This story was originally published by the Davis Humanities Institute on January 29th, 2018, but is no longer hosted there after a website update. I am re-posting it here for that reason.
In 1888, Brazil became the last country to abolish slavery. But the seeds contributing to its demise had been planted decades earlier. As Assistant Professor of History José Juan Pérez Meléndez revealed in a talk on Tuesday, Jan. 23rd, Brazil implemented laws regulating free immigrant labor as early as 1837, marking a period of transition from the use of black slaves. But perhaps because slavery was so entrenched in Brazil, its free laborers were, in practice, far from being truly free.
The demand for migrant labor in Brazil came about as a result of the Brazilian government seeking to build up the nation’s canals, roads, bridges, and aqueducts. Because of their close cultural ties and their location essentially between Brazil and Portugal, Portuguese living in the Azores were targeted by Brazilian officials as representing the optimal labor force.

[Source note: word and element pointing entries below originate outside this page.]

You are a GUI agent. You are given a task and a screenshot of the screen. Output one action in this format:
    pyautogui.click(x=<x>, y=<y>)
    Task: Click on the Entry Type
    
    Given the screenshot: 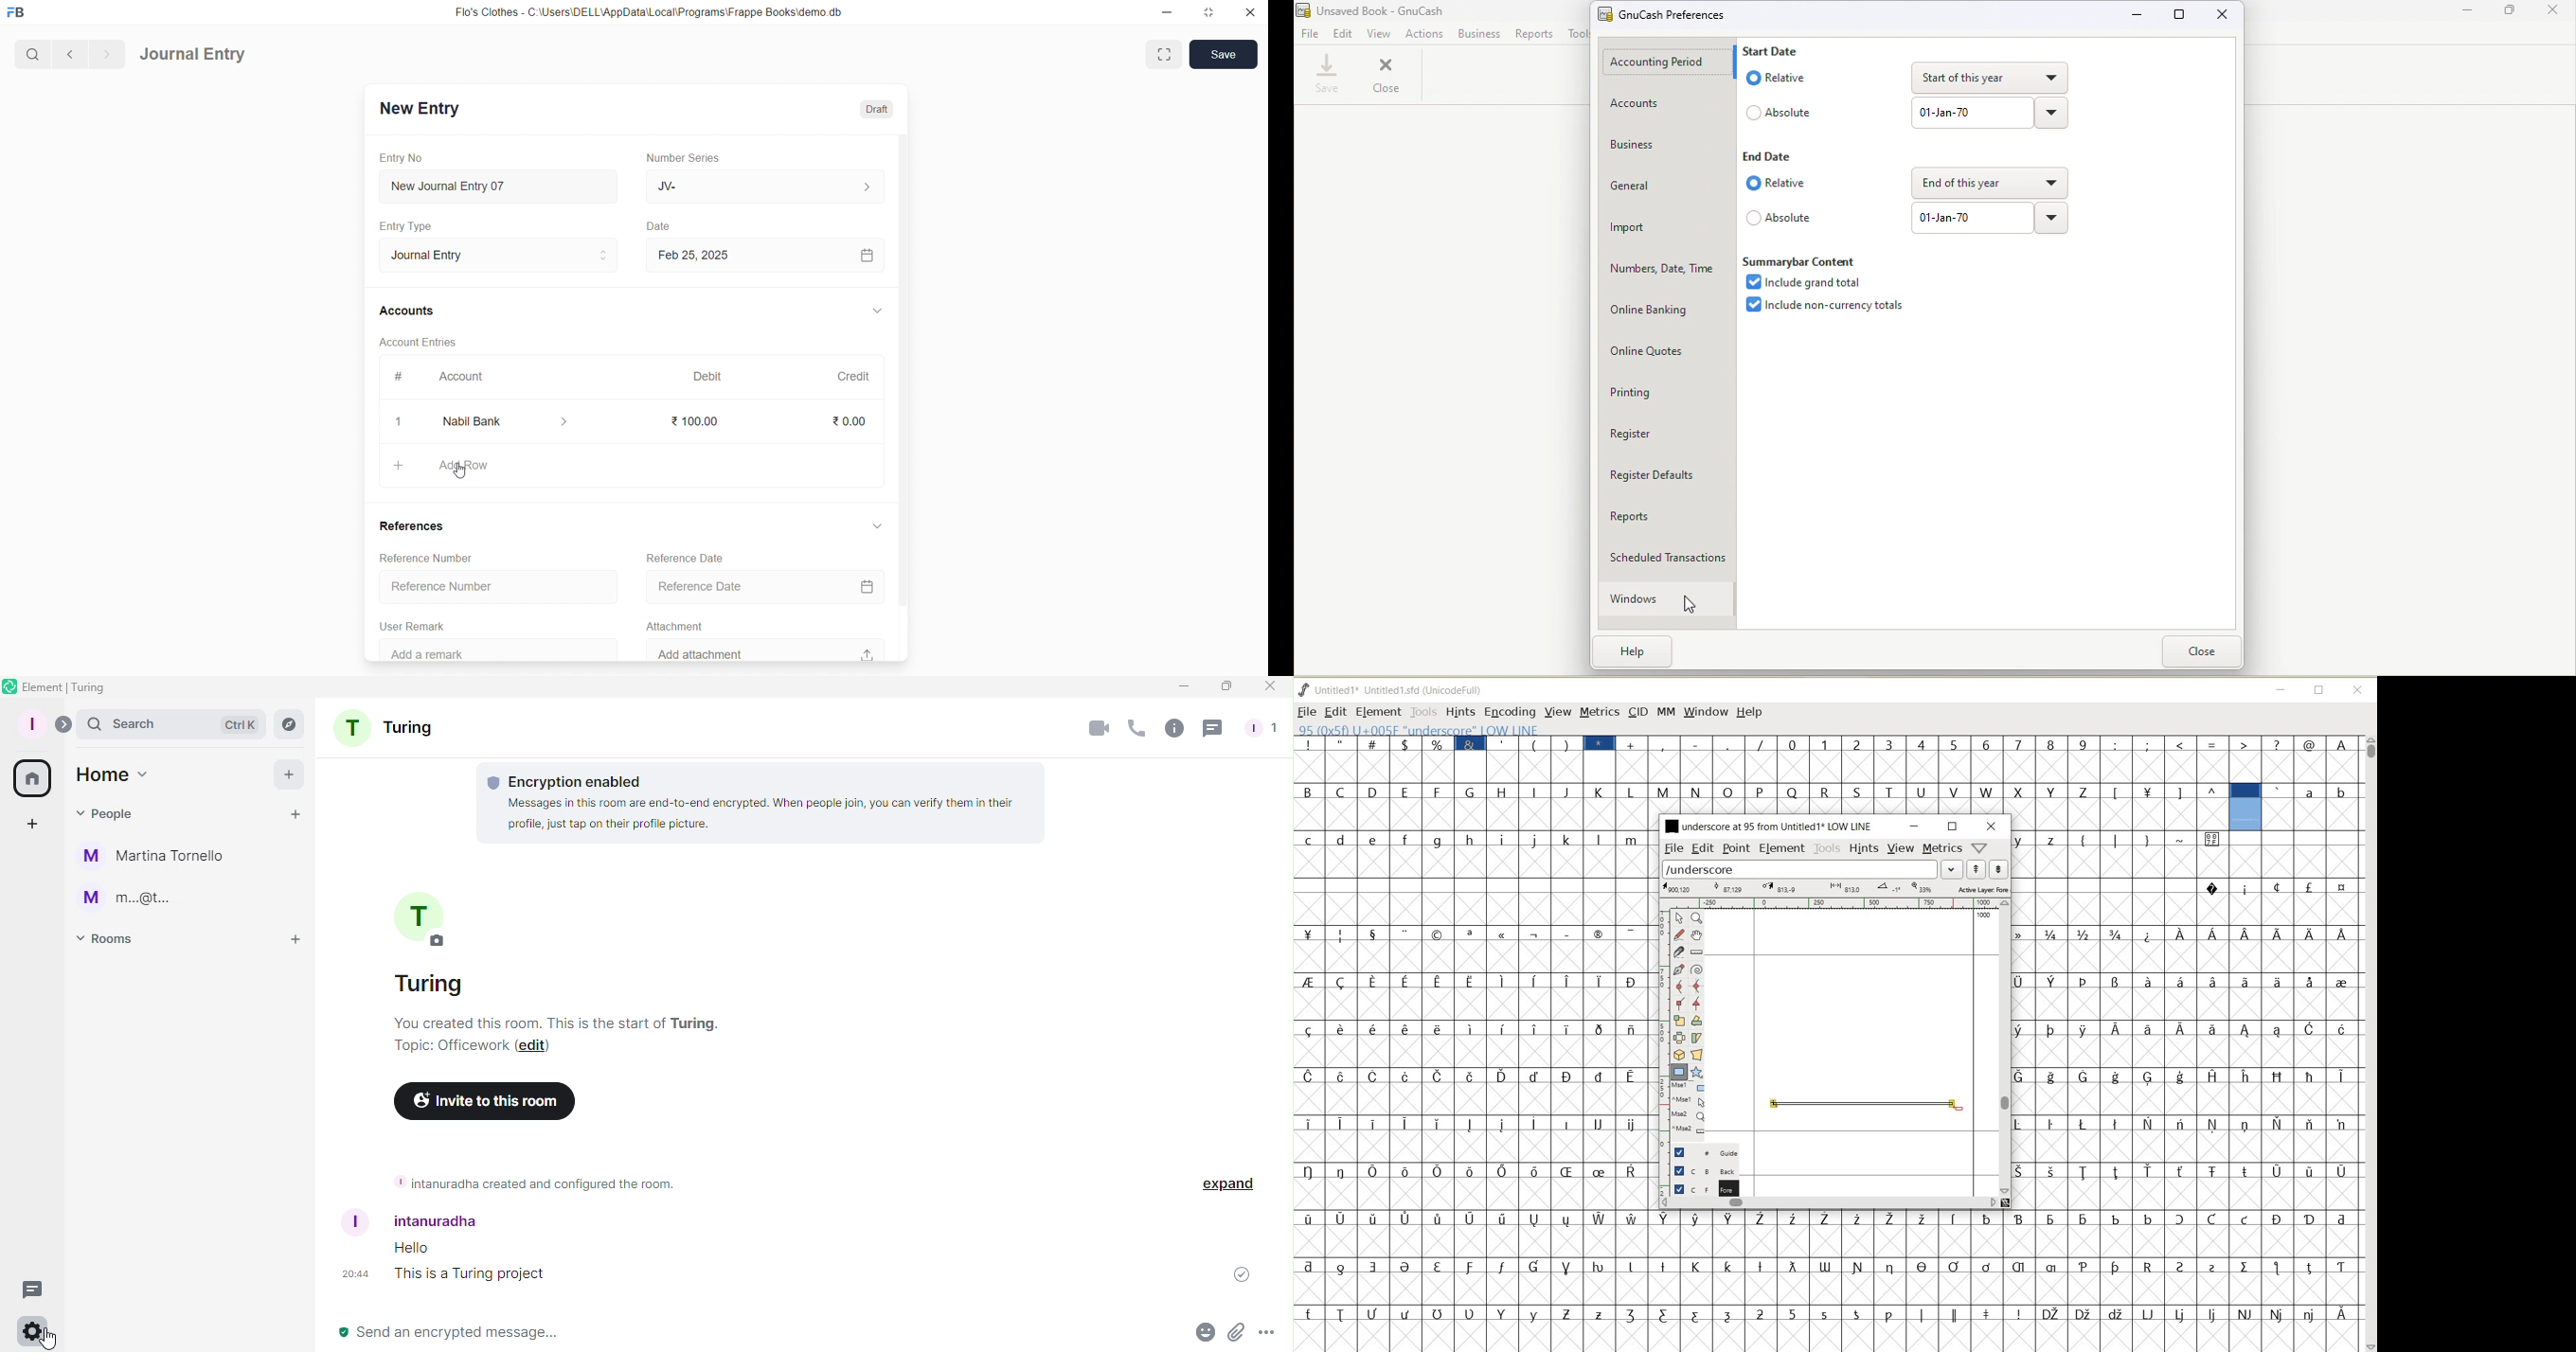 What is the action you would take?
    pyautogui.click(x=407, y=226)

Most migrant laborers, or colonos, in Brazil ended up becoming craftsmen, domestic servants, or transport workers. In many cases, the work available to them mirrored what was available to black slaves. This connection did not go unnoticed to Brazilians, who deemed colonos to be the “filth/excrement” of Portugal. This was compounded by the fact that most colonos lived close to each other in Rio de Janeiro, in a hostel known as the deposito.
It was in this light that the Brazilian Work Contract Law of 1837 was passed. In structure, it harkened back to British colonies’ regulations regarding indentured servitude. Less concerned with smoothing the transition from slave to free labor, the Work Contract Law instead focused on taking advantage of Portuguese migrants. For instance, the Law allowed colonos to be impressed into the Brazilian army, and gave the Brazilian empire jurisdiction over Portuguese minors.
Additionally, the Law made it more difficult for colonos to free themselves of their servitude. Indeed, it stated that debts left unpaid by colonos, particularly that relating to the cost of their transport to Brazil, could be doubled, and that there would be jail time along with that. Thus the Work Contract Law helped to promote the portrayal of Portuguese immigrants, specifically Azoreans, as criminals.
Between 1837 and 1839, the colono trade began to fall apart, primarily because the companies paying for colonos’ transport to Brazil became financially unstable. Though the flow of Azorean workers to Brazil was relatively short-lived, Pérez Meléndez notes that the culture of regressive labor management tactics employed in their management set a precedent that would be replicated in other countries later in the century.
And it should also be said, when Brazil finally turned away from slavery in 1888, it was in large part because it had a new source of labor to turn to: European immigrants. Perhaps Brazil felt especially comfortable in making this transition because it had previous experience with Azorean colonos in the 1830s.